La plus célèbre des trois hymnes (qui font partie d’un seul poème, datant d’au moins le XIe siècle), par la Capella musicale Pietro Allori, sous la direction de Mariano Garau. (Dans le texte que montre la vidéo il y a une erreur à la troisième strophe : potentibus au lieu de petentibus, mais le chant est correct.)
Jésus ! Nom de douce souvenance, qui donne au cœur les joies véritables ; mais plus suave que le miel et toutes les douceurs, est la présence de Celui qui le porte.
Nul chant plus mélodieux, nulle parole plus agréable, nulle pensée plus douce, que Jésus, le Fils de Dieu.

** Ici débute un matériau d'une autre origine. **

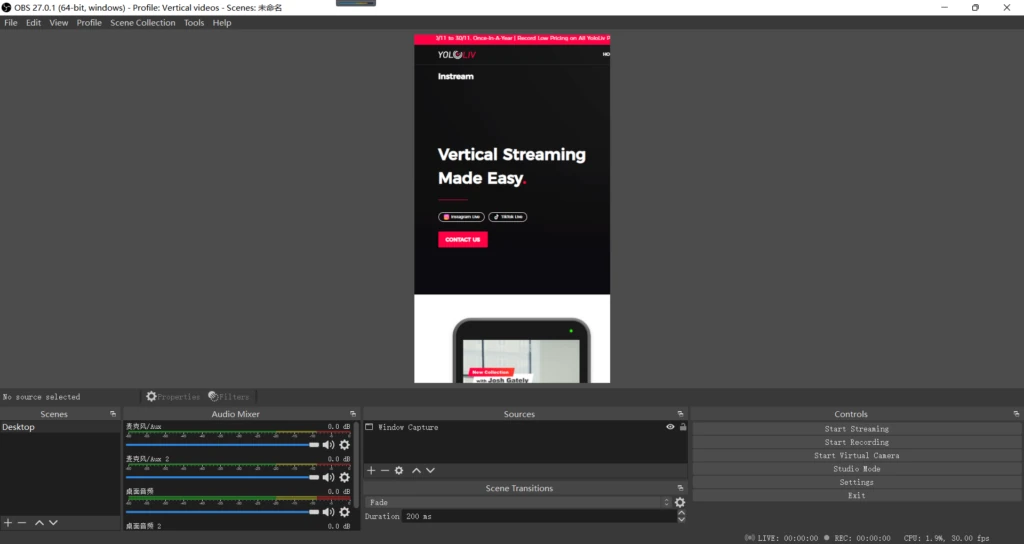Remove scene using minus icon in Scenes

pos(22,523)
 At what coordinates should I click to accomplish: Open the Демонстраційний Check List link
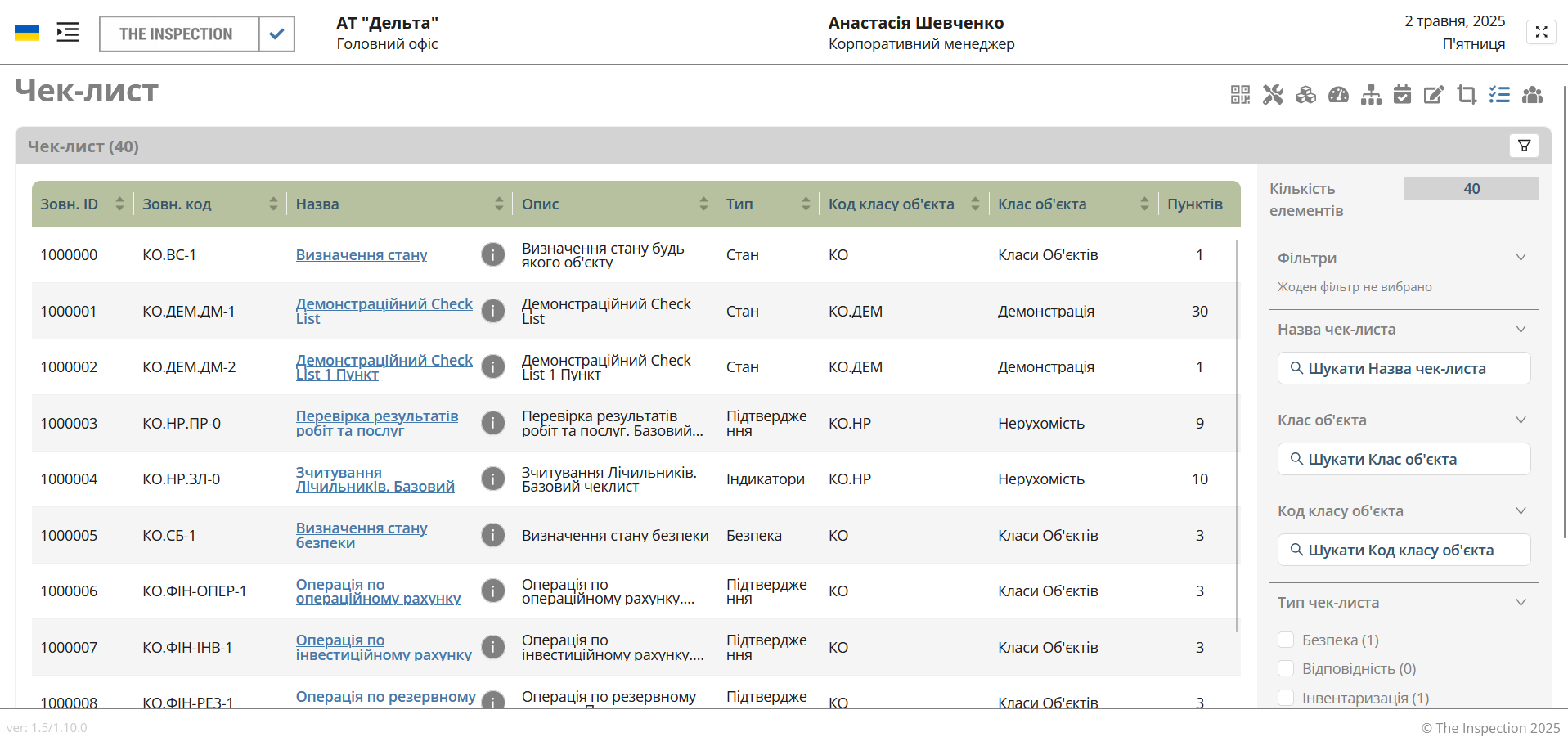point(384,311)
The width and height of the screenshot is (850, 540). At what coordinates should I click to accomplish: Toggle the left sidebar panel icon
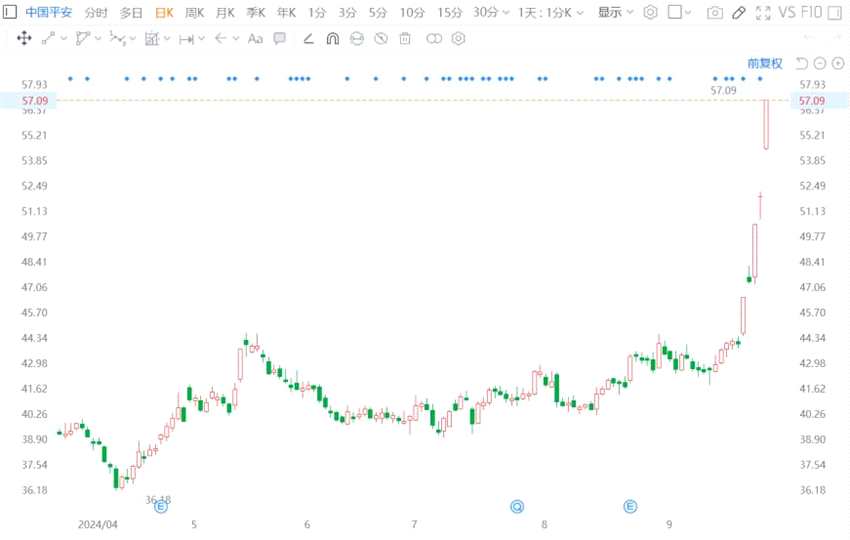click(x=10, y=12)
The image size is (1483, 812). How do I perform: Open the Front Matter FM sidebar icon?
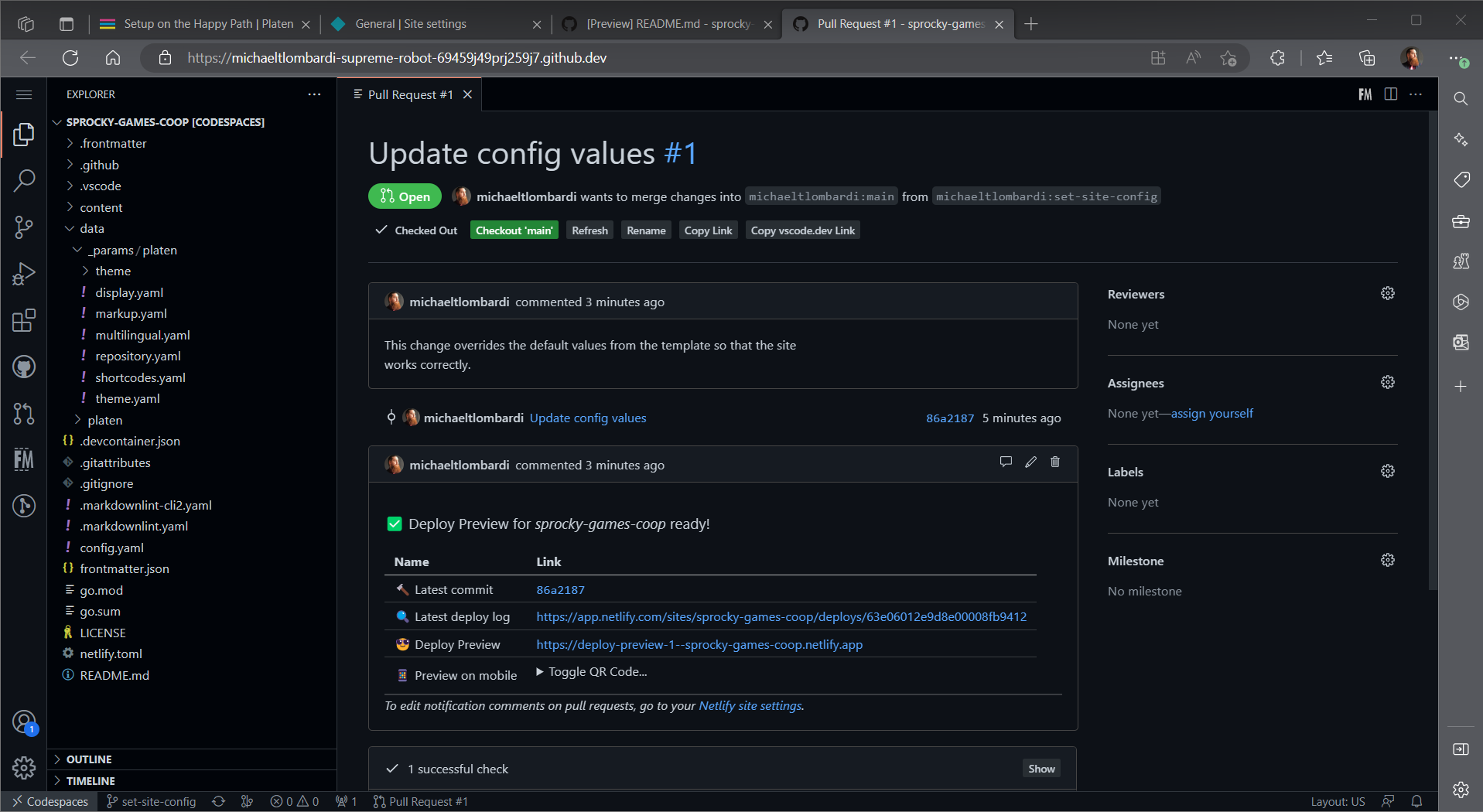[24, 459]
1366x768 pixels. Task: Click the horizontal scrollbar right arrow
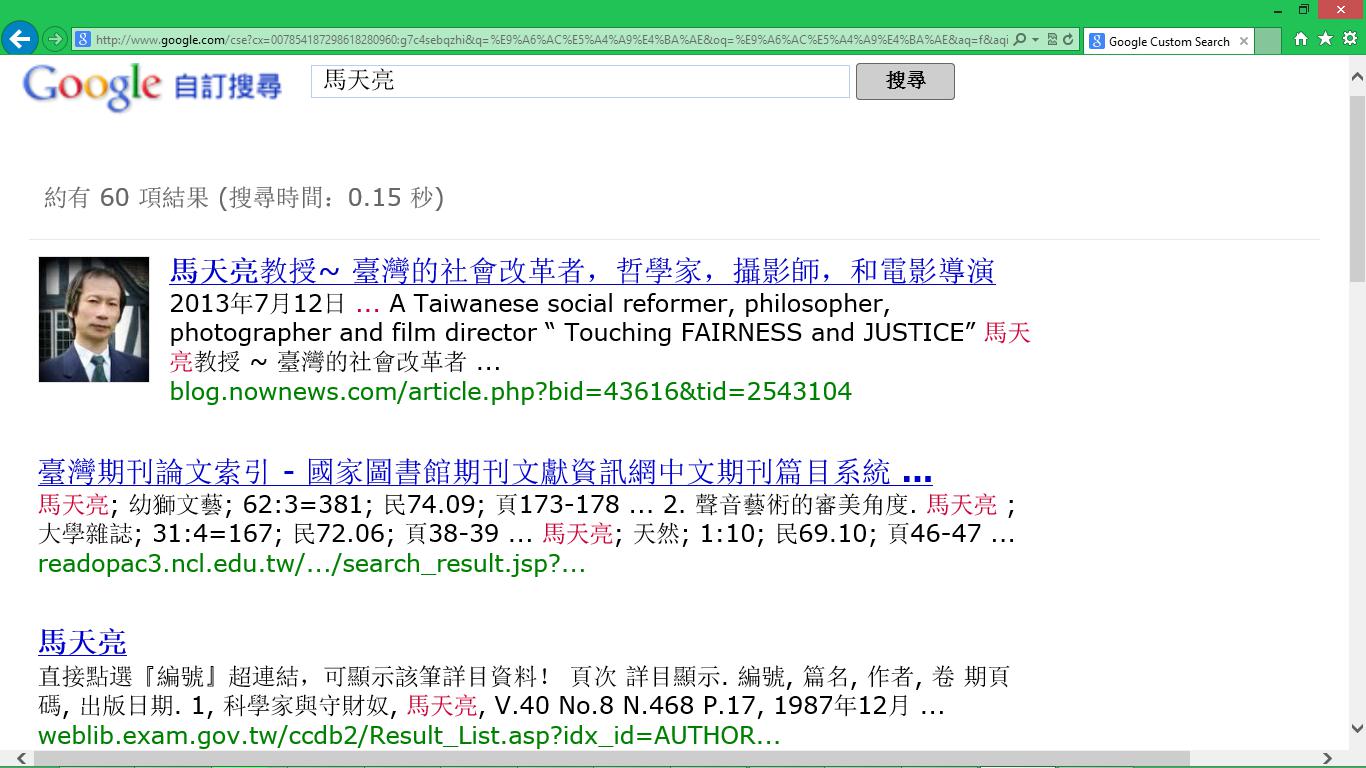click(x=1328, y=759)
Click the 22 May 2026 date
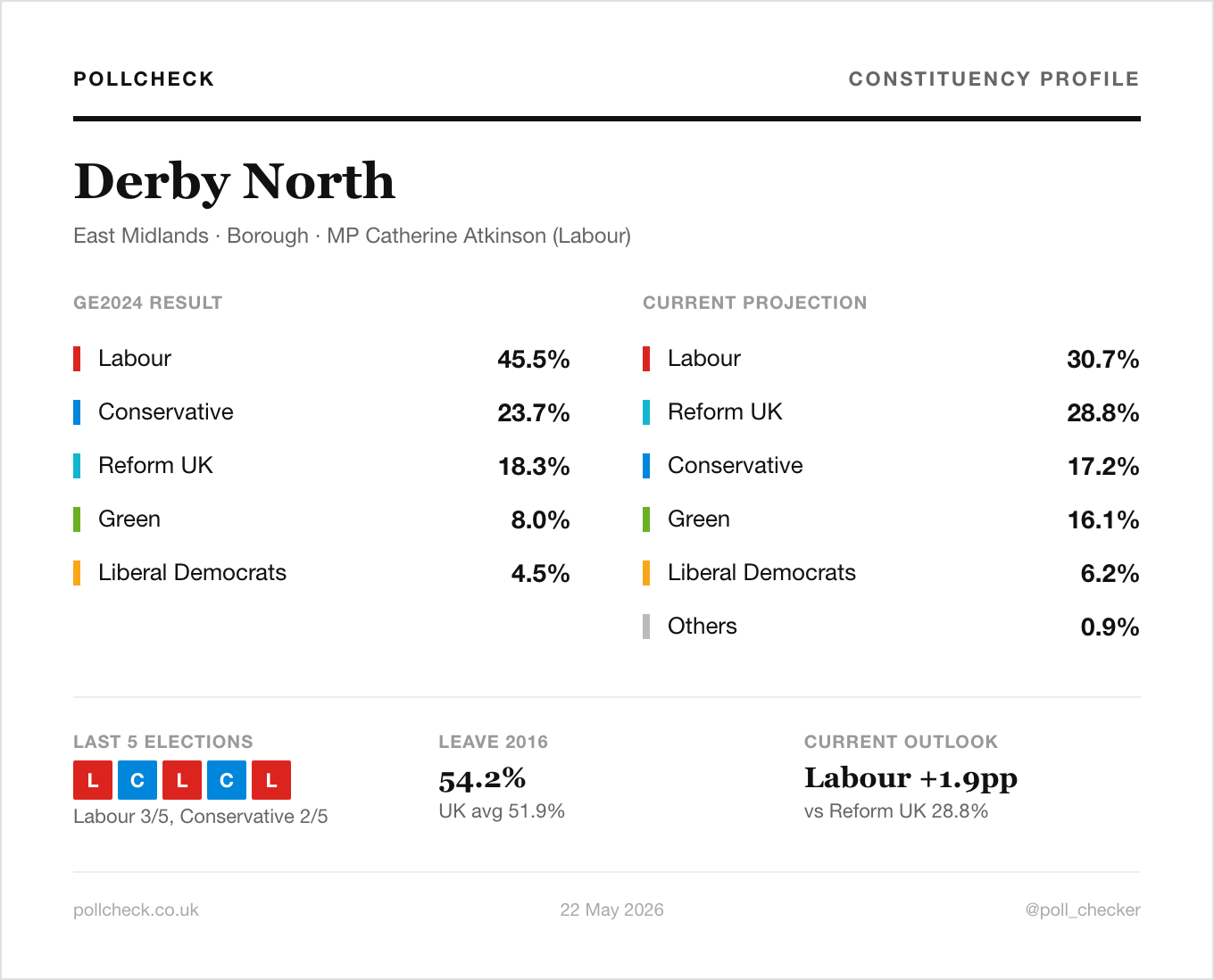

Jésus ! espoir des pénitents, que vous êtes bon pour ceux qui vous implorent ! bon pour ceux qui vous cherchent ! Mais que n’êtes-vous pas pour ceux qui vous ont trouvé !
Ni la langue ne saurait dire, ni l’écriture ne saurait exprimer ce que c’est qu’aimer Jésus ; celui qui l’éprouve peut seul le croire.
Soyez notre joie, ô Jésus, vous qui serez notre récompense : que notre gloire soit en vous, durant tous les siècles, à jamais. Amen.